[Opening Listed records section]

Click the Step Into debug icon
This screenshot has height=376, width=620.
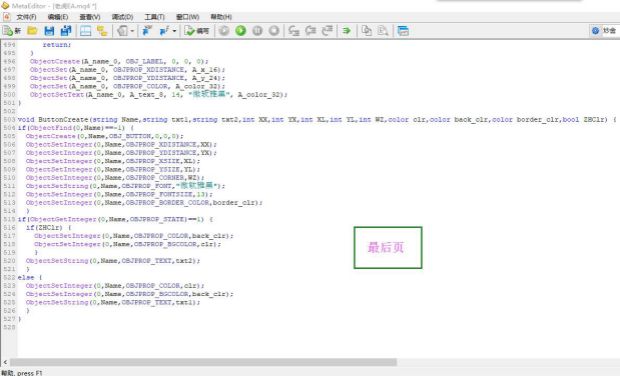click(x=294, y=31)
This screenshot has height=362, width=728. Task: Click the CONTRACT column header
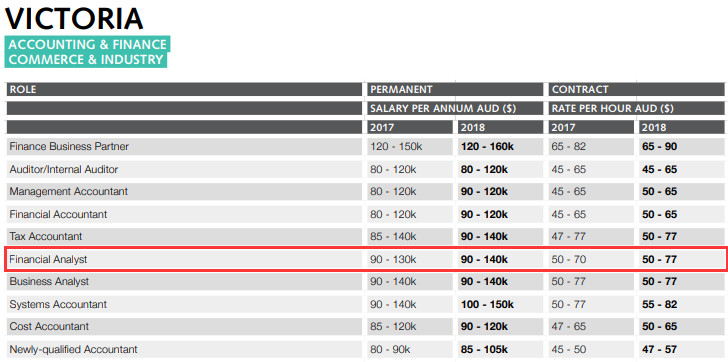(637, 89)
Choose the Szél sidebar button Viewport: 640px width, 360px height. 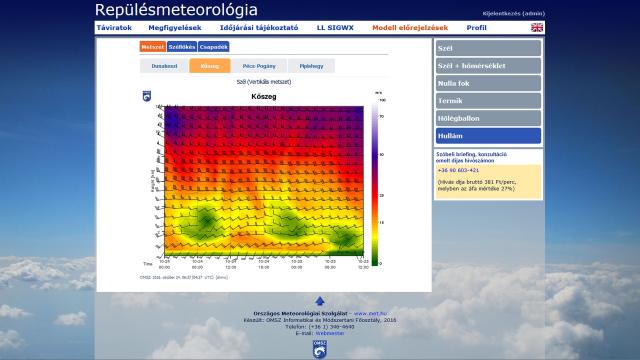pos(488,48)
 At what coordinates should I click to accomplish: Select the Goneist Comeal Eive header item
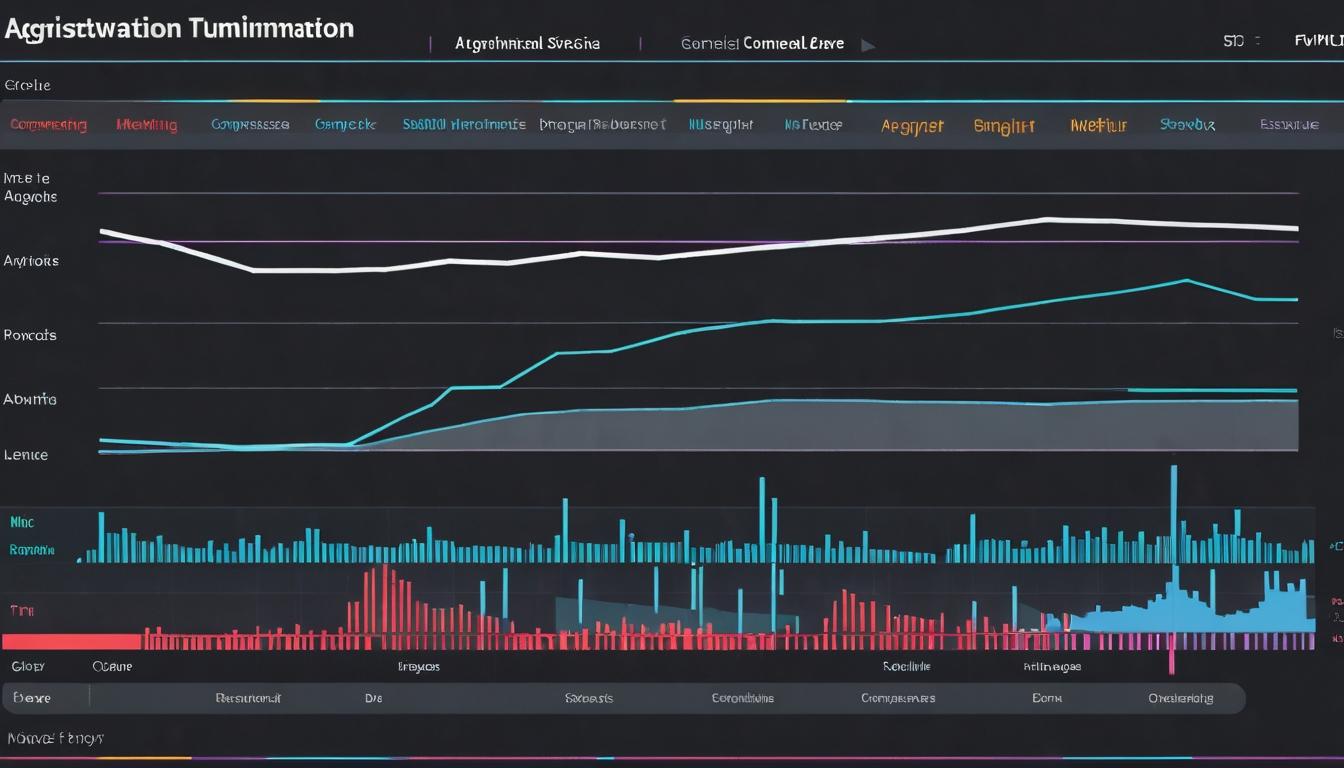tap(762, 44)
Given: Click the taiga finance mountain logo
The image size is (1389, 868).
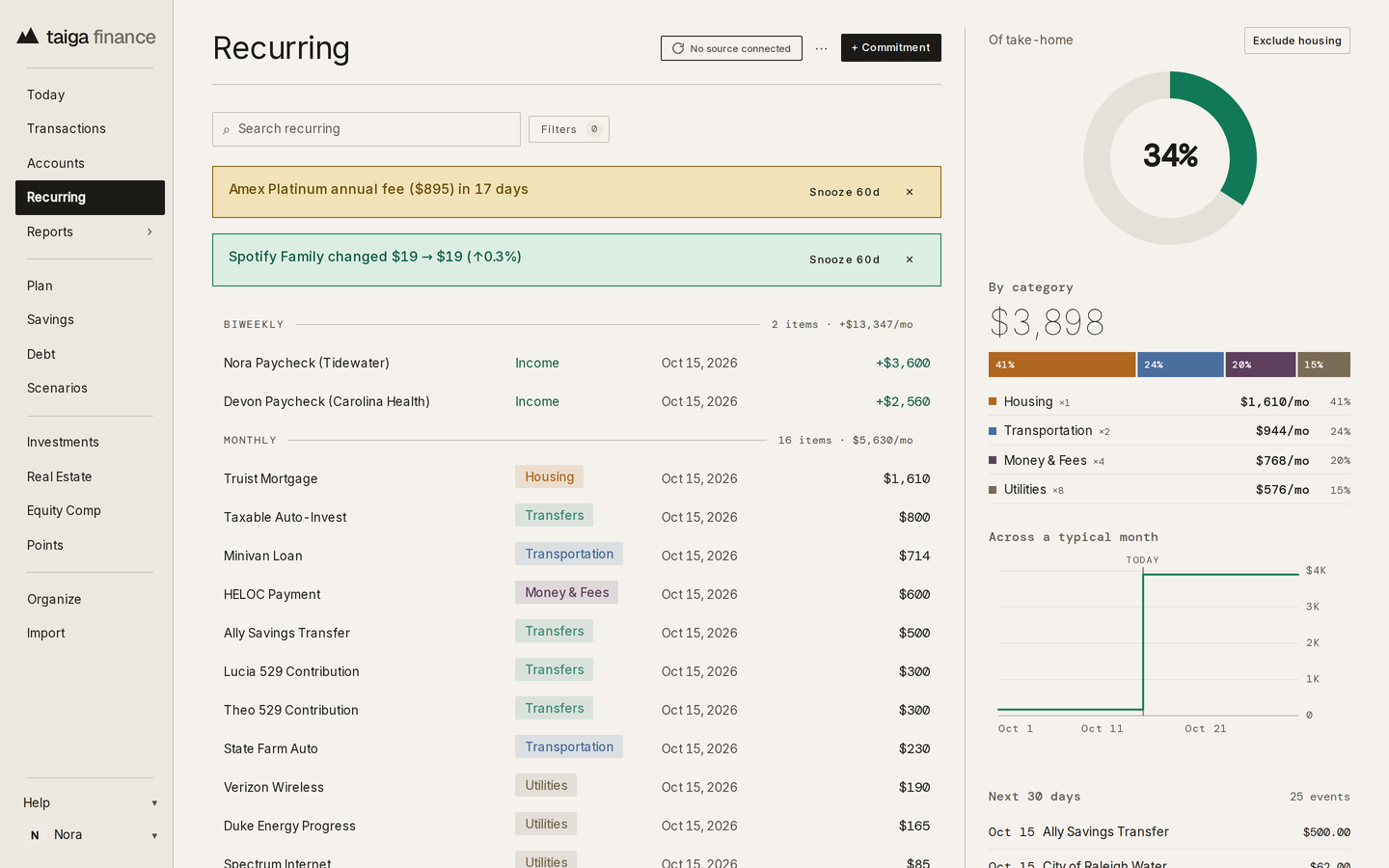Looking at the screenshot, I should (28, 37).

[Closing Listed records section]

Brief –
Transcribe exactly the line that contains "Given: Click the taiga finance mountain logo" and each line after it through the end of the listing. Leave out the pictures.

Output –
Given: Click the taiga finance mountain logo
The image size is (1389, 868).
Looking at the screenshot, I should (28, 37).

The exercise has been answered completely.